Et la journaliste de poursuivre: «Mais combien allons-nous devoir lui offrir? Il s'agit bien d'une question d'argent, non?»

- B., irrité: «Vous me parlez toujours d'argent, pourquoi?»

- «J'ai besoin d'avoir une idée de la somme», explique la journaliste.

- (B. réfléchit) «Je suis probablement la mauvaise personne pour répondre à cette question, mais je pense qu'un million, c'est vraiment le minimum. C'est peanuts. Je pense qu'il faut plutôt parler de deux à cinq millions. Si vous voulez vraiment être sûr de toucher les bonnes personnes, il faut compter 2 à 5 millions.

Dans son enquête titrée «Coupe du monde: des votes à vendre», le journal britannique s'en prenait principalement à deux personnes. Amos Adamu, membre nigérian du comité exécutif de la FIFA, qui aurait réclamé 740 000 francs pour soutenir une candidature. Et Reynald Temarii, vice-président de la FIFA et président de Confédération océanique de football (OFC), aurait quant à lui demandé 1,6 million d'euros au profit d'une académie de sports. Il aurait aussi affirmé que deux candidats à l'organisation du Mondial auraient déjà offert de l'argent à l'Océanie pour obtenir son vote.

La FIFA a entamé «une procédure contre deux membres actuels» de son comité exécutif et chargé son comité d'éthique d'une enquête.

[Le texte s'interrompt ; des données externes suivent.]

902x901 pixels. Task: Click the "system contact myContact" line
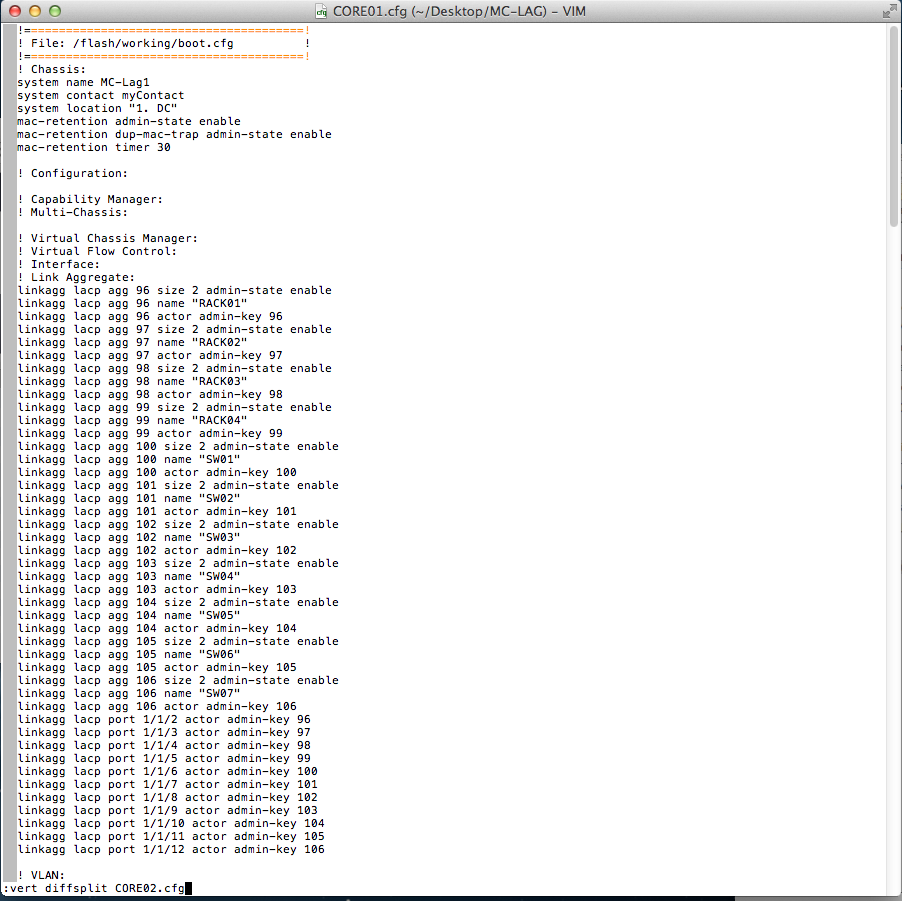point(100,96)
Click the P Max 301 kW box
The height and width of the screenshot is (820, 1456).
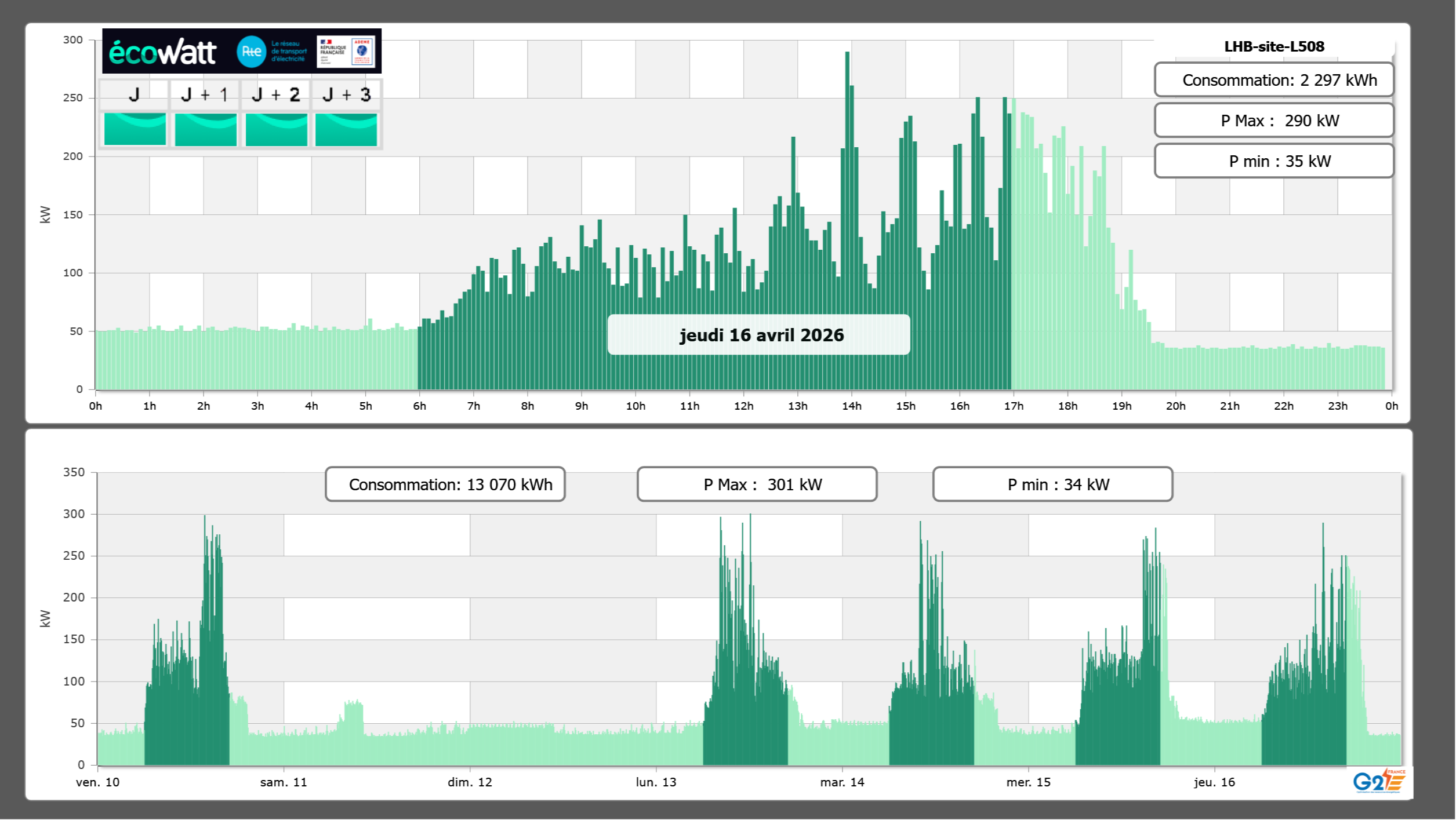click(756, 484)
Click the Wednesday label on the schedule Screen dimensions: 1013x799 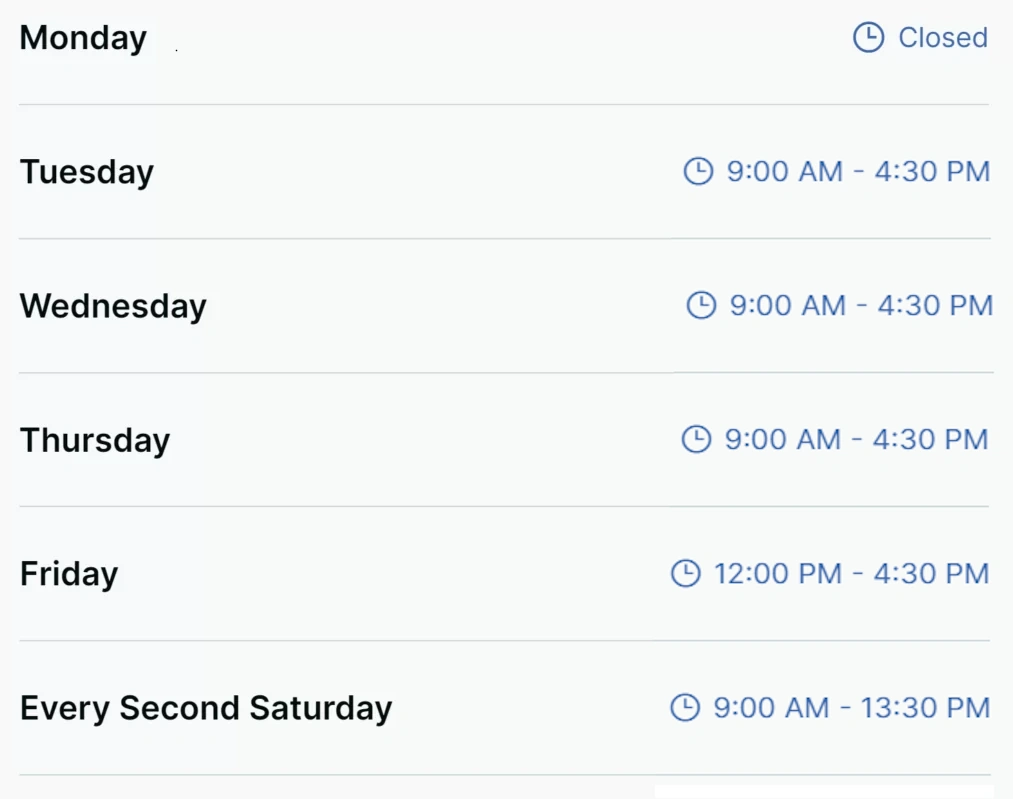point(112,305)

L'Angleterre, la Russie, l'Espagne associée au Portugal et les Pays-Bas avec la Belgique, sont candidats à l'organisation de la Coupe du monde 2018. Le Qatar, l'Australie, les Etats-Unis, le Japon et la Corée du Sud le sont pour 2022. La désignation des organisateurs des Mondiaux 2018 et 2022 est toujours maintenue au 2 décembre à Zurich, a précisé la FIFA.

* Nom connu de la rédaction

La vidéo impliquant Reynald Temarii et Amos Adamu

Justice trop clémente?

Les deux membres de la FIFA sous enquête n’ont pas trop de soucis à se faire des autorités helvétiques. En effet, le Tages Anzeiger rappelait en début de semaine que les organisations sportives internationales comme la FIFA bénéficient en Suisse d’un statut particulier. Elles ne paient pas d’impôts et les accusations de corruption ne tombent pas sous le coup de la loi suisse, selon la volonté du conseil fédéral en 2004. Pour Anne Schwöbel, directrice de Transparency International, qui lutte contre la corruption, ceci est tout simplement scandaleux et prouve à quel prix la Suisse est prête à attirer des organisations sportives internationales.